§ Action item: The entries below are to be written out exactly, with no images included.

§ Record extracts:

::::::

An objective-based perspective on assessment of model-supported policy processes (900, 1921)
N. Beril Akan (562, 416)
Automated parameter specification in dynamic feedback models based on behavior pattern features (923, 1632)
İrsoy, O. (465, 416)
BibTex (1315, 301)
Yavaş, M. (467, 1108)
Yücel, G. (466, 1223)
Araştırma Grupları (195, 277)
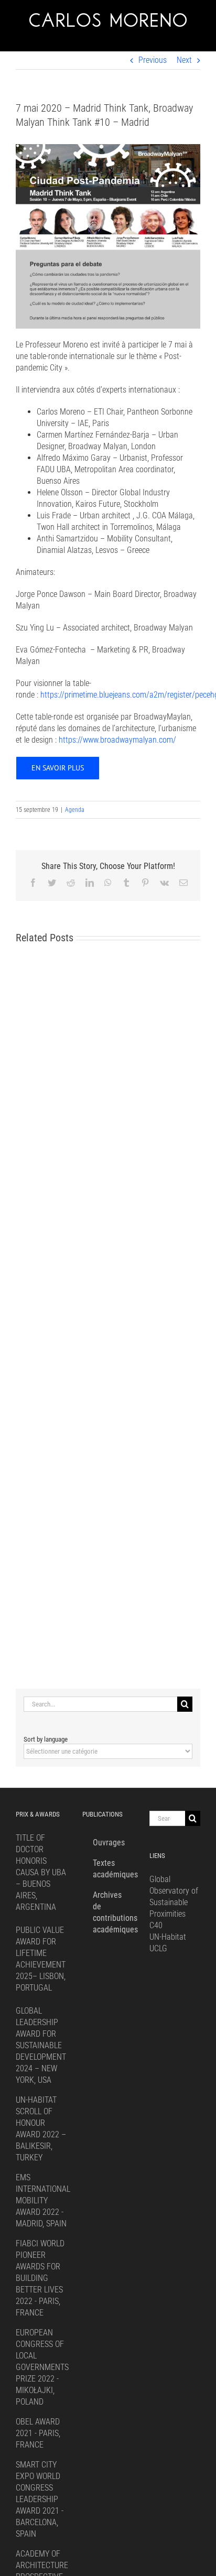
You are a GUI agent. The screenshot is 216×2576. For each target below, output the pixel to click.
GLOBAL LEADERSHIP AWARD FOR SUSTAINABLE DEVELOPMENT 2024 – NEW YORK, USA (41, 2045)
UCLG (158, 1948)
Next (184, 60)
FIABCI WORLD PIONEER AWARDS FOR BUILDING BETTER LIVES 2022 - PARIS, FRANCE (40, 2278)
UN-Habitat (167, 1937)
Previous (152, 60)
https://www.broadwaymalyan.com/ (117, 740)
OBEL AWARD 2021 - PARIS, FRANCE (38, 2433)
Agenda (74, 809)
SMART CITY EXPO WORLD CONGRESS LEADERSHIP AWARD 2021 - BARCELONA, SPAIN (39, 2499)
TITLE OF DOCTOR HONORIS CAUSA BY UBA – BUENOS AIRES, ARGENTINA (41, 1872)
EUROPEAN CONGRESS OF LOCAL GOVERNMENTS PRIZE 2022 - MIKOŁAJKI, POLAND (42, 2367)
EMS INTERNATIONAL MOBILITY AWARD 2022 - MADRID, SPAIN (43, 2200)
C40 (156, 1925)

::::::

§ Final answer:
An objective-based perspective on assessment of model-supported policy processes (900, 1921)
N. Beril Akan (562, 416)
Automated parameter specification in dynamic feedback models based on behavior pattern features (923, 1632)
İrsoy, O. (465, 416)
BibTex (1315, 301)
Yavaş, M. (467, 1108)
Yücel, G. (466, 1223)
Araştırma Grupları (195, 277)
You are a GUI agent. The screenshot is 216×2576. For each target below, output the pixel to click.
GLOBAL LEADERSHIP AWARD FOR SUSTAINABLE DEVELOPMENT 2024 – NEW YORK, USA (41, 2045)
UCLG (158, 1948)
Next (184, 60)
FIABCI WORLD PIONEER AWARDS FOR BUILDING BETTER LIVES 2022 - PARIS, FRANCE (40, 2278)
UN-Habitat (167, 1937)
Previous (152, 60)
https://www.broadwaymalyan.com/ (117, 740)
OBEL AWARD 2021 - PARIS, FRANCE (38, 2433)
Agenda (74, 809)
SMART CITY EXPO WORLD CONGRESS LEADERSHIP AWARD 2021 - BARCELONA, SPAIN (39, 2499)
TITLE OF DOCTOR HONORIS CAUSA BY UBA – BUENOS AIRES, ARGENTINA (41, 1872)
EUROPEAN CONGRESS OF LOCAL GOVERNMENTS PRIZE 2022 - MIKOŁAJKI, POLAND (42, 2367)
EMS INTERNATIONAL MOBILITY AWARD 2022 - MADRID, SPAIN (43, 2200)
C40 (156, 1925)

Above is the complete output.